新しいスキルを身につけて別の誰かになる必要はない。変えようとしてきた個性や特性が抗えないなら、そのまま使えばいい。 自分という人間が、そのままポジショニングになる。
ただし受け入れるだけでは、ビジネスとしては弱い。 個性は「理解する」だけでは何も動かない。 市場の中で機能させて、はじめて仕事になる。
そのために個性と市場をどう【接続】するかという設計が必要で、それが、私がずっとやってきた仕事の正体でした。
お互いの「変」をおもしろがる世界
幼い頃から兄の養護学校に連れて行かれて、「変」に見える人の中にある個性を、ただの個性として受け取ることが私の普通でした。

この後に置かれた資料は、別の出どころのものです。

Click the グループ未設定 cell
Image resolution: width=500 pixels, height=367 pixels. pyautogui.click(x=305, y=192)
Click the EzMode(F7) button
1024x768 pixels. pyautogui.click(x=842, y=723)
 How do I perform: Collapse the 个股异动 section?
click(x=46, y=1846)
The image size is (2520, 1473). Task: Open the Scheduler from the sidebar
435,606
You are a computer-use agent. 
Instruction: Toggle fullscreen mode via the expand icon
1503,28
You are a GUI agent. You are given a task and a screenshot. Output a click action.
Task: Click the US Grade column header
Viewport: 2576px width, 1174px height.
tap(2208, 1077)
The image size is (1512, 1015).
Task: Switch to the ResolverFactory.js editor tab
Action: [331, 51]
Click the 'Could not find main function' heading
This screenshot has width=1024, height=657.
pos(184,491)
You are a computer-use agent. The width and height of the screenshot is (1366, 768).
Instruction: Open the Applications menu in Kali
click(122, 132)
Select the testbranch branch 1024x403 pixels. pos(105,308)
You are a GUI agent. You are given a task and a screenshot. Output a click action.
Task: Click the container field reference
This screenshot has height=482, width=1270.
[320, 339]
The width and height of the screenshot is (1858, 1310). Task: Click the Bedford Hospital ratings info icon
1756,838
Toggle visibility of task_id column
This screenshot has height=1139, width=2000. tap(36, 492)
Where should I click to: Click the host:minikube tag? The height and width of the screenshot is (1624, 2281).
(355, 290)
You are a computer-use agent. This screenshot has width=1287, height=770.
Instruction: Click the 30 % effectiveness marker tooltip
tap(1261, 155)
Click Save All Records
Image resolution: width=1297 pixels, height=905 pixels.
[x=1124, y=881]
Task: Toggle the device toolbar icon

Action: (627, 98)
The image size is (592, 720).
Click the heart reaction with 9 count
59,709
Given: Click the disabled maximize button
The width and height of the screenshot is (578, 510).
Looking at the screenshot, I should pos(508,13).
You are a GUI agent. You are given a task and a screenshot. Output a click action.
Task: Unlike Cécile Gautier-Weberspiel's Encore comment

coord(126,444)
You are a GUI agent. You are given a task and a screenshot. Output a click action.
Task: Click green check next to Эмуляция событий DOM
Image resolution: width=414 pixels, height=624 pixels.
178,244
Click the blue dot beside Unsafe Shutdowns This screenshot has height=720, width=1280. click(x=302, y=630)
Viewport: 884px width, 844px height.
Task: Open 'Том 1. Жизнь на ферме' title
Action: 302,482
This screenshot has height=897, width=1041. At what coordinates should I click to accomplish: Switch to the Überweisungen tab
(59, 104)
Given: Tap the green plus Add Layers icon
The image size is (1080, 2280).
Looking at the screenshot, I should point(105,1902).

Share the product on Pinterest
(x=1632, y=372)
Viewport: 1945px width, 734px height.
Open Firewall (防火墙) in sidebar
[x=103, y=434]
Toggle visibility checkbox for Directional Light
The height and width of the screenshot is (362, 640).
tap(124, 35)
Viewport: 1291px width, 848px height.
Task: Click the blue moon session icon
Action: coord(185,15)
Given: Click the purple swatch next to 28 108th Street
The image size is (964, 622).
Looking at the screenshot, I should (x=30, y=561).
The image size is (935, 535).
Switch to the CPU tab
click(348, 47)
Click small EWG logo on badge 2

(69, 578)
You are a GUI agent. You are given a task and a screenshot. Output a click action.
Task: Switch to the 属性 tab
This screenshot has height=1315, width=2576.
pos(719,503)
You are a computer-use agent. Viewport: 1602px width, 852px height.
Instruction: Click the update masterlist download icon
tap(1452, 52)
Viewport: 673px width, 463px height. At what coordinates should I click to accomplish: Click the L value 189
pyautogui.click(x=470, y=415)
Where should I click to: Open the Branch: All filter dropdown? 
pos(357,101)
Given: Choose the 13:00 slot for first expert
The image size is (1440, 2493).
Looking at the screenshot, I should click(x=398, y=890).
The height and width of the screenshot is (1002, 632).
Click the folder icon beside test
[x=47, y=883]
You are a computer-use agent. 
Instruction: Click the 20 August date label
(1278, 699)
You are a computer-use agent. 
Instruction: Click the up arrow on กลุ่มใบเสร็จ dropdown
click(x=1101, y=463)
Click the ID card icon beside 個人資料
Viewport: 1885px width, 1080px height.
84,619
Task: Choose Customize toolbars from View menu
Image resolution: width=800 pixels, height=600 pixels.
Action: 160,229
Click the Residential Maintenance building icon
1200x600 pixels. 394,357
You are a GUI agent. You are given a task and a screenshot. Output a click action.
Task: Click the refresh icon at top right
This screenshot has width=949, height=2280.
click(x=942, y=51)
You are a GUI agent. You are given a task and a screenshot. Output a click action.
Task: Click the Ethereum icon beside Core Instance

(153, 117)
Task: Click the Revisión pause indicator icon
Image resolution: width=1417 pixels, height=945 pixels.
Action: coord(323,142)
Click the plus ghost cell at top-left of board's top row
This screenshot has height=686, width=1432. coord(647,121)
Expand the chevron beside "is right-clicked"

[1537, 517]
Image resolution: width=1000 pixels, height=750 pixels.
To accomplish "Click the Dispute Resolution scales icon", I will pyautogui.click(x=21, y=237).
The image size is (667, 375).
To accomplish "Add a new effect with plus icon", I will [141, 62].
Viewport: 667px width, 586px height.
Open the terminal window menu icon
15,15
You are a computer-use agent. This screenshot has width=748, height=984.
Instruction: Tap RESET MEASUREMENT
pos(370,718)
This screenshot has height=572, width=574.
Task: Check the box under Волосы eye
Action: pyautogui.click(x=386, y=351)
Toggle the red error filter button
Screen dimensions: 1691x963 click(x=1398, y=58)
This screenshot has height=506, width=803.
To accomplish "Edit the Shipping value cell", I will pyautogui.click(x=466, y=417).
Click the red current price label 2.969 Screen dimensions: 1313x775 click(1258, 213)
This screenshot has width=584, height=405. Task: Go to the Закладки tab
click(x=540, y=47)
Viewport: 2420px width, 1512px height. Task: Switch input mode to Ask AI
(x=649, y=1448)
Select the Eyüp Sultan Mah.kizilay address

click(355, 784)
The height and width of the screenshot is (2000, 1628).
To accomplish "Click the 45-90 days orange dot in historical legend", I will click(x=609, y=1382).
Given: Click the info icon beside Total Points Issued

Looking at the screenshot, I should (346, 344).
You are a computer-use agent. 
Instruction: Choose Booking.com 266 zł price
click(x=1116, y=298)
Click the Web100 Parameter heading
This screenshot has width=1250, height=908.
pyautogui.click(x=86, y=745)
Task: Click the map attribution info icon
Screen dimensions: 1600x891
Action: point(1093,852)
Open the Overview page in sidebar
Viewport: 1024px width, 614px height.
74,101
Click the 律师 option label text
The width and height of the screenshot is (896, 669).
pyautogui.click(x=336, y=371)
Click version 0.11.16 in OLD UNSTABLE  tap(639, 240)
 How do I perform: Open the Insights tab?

だから、誰かの個性が一般的に変だと言われているものであっても、私には違和感がない。
中学生の頃に夢中で読んだ小説のことを、今もよく思い出します。
世界の危機が起きた時、世界中の神様が集まって、それぞれの能力を使って世界を救う、という話。
一人ひとりは欠けていたり、能力を持て余して人間界では生きづらいこともある。でも、正しい場所でその力を解放した時、世界が救われる。
あの頃から変わらず、その世界観が好きです。

個性とは、人と少し違うところのことを言います。人と少し違うところは、ある種「変」です。 自分が自分の「変」を認めて活かしてあげると、人の「変」も面白がれるようになる。
それは、その人が正しい場所で好きなだけ力を解放できる世界。そうなれば世界全体が少し良くなる。本気でそう思っています。
自分に回帰(リルート)し、それを生業(ワーク)として働くことが最高に楽しいということを伝え、そしてそれを実現できる人を増やしていくことが、これからの私の仕事です。